One of his commenters raises an important point:
Honest question. One thing I’ve never understood: why is it exploitation for, say, GM to hire somebody for $2.00 per hour, but perfectly ok for TAP or Congress to hire somebody for $0.00/summer?
Another writes:
How is someone supposed to live on erm, nothing for a whole summer? Or is this another one of those tilted toward the rich things?
It reminds me of an article I read years ago in the Baffler magazine. I can’t find the full text online, but a summary from Utne Reader is available as are some excepts on another site.
The author, Jim Frederick, calculated that MTV alone saves more than $642,270 a year by relying on the free labour of interns, and that American business as a whole saves $39.5 million per year through unpaid intern labour. He also offered this explaination of why so many young things are willing to be exploited, and the consequences to the social composition of the “glamour industries”:
First, a bit of basic employment-market economics. The glamour industries enjoy a tremendous surplus of labor. There are more people who want media jobs than can be employed. Therefore labor is cheap, as demonstrated by the industry’s already low salaries ($18,000 a year for an editorial assistant is not uncommon, which is about $9 dollars an hour, assuming the most optimistic work schedule possible).
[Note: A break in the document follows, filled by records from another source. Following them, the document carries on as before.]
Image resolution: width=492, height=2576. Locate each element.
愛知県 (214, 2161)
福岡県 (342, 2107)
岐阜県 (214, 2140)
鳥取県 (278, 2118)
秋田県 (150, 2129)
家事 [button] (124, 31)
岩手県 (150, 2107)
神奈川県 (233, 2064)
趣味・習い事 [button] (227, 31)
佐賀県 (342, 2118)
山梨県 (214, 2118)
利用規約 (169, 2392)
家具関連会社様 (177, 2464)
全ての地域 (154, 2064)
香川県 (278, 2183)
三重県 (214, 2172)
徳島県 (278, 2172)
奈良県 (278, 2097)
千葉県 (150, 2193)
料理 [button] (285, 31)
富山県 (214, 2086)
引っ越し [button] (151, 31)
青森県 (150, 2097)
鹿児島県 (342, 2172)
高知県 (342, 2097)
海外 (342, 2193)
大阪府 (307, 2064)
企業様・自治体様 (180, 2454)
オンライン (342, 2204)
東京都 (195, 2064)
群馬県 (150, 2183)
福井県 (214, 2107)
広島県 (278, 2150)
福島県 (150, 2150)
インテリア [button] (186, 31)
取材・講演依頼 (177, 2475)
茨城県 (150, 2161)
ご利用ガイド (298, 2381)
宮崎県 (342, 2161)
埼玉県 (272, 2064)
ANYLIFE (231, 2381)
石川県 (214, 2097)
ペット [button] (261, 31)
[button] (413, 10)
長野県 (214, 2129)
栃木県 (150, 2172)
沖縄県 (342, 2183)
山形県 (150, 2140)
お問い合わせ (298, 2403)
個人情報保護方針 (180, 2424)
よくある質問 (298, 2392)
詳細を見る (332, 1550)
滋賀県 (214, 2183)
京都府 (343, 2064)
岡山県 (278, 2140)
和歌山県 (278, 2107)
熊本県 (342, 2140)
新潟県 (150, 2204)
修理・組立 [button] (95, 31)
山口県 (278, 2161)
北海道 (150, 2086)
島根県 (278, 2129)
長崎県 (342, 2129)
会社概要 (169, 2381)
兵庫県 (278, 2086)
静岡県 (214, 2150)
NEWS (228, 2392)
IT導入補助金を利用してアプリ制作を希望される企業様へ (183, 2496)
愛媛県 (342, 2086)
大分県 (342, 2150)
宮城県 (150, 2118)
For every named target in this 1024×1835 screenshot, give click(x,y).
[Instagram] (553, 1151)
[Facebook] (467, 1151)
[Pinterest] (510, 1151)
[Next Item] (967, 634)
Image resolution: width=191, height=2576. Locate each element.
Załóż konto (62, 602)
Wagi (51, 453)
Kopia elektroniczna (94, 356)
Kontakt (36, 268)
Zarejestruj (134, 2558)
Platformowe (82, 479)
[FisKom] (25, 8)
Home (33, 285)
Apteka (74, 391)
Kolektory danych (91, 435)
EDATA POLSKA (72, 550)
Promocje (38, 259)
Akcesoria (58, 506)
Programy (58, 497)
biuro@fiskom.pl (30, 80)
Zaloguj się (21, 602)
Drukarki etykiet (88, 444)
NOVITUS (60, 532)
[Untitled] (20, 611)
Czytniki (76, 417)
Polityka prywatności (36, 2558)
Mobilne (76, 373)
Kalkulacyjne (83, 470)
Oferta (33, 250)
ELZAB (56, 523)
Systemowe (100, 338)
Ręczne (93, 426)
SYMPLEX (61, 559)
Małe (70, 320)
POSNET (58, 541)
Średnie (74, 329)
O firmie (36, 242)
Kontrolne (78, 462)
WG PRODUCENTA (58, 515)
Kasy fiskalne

Left to its own devices, a rational market with surplus labor will bid wages down almost to the point where no one will accept a job. If it can, a market will bid the wages all the way down to zero, as long as someone, anyone, will do the work, for whatever real or imagined benefit. Which brings us back to Jessica and Chip. For them and their classmates the imagined benefits of an internship are so great that real benefits — you know, wages — have been bid out of existence. Businesses, obviously, have a real, bottom-line incentive to encourage the trend toward labor that is not only free, but without any type of obligation whatsoever. In other words, interns are restructuring the labor market. Thanks to those who can afford to win the labor auction with the lowest possible price — I’ll work for free! — those without outside (read “parental”) support are forced to take tremendous real-dollar losses to stay competitive, or they are simply priced out of competition entirely. This ensures that the glamour industries remain the land of the rich and privileged, for they are the only people who can absorb a short-term loss to get an imagined long-term gain.
Here in Britain, the oversupply of entry level hacks willing to work for imagined benefits extends to local newspapers, where scandalously low pay is the norm. Roy Greenslade documents it in his Media Guardian column this week.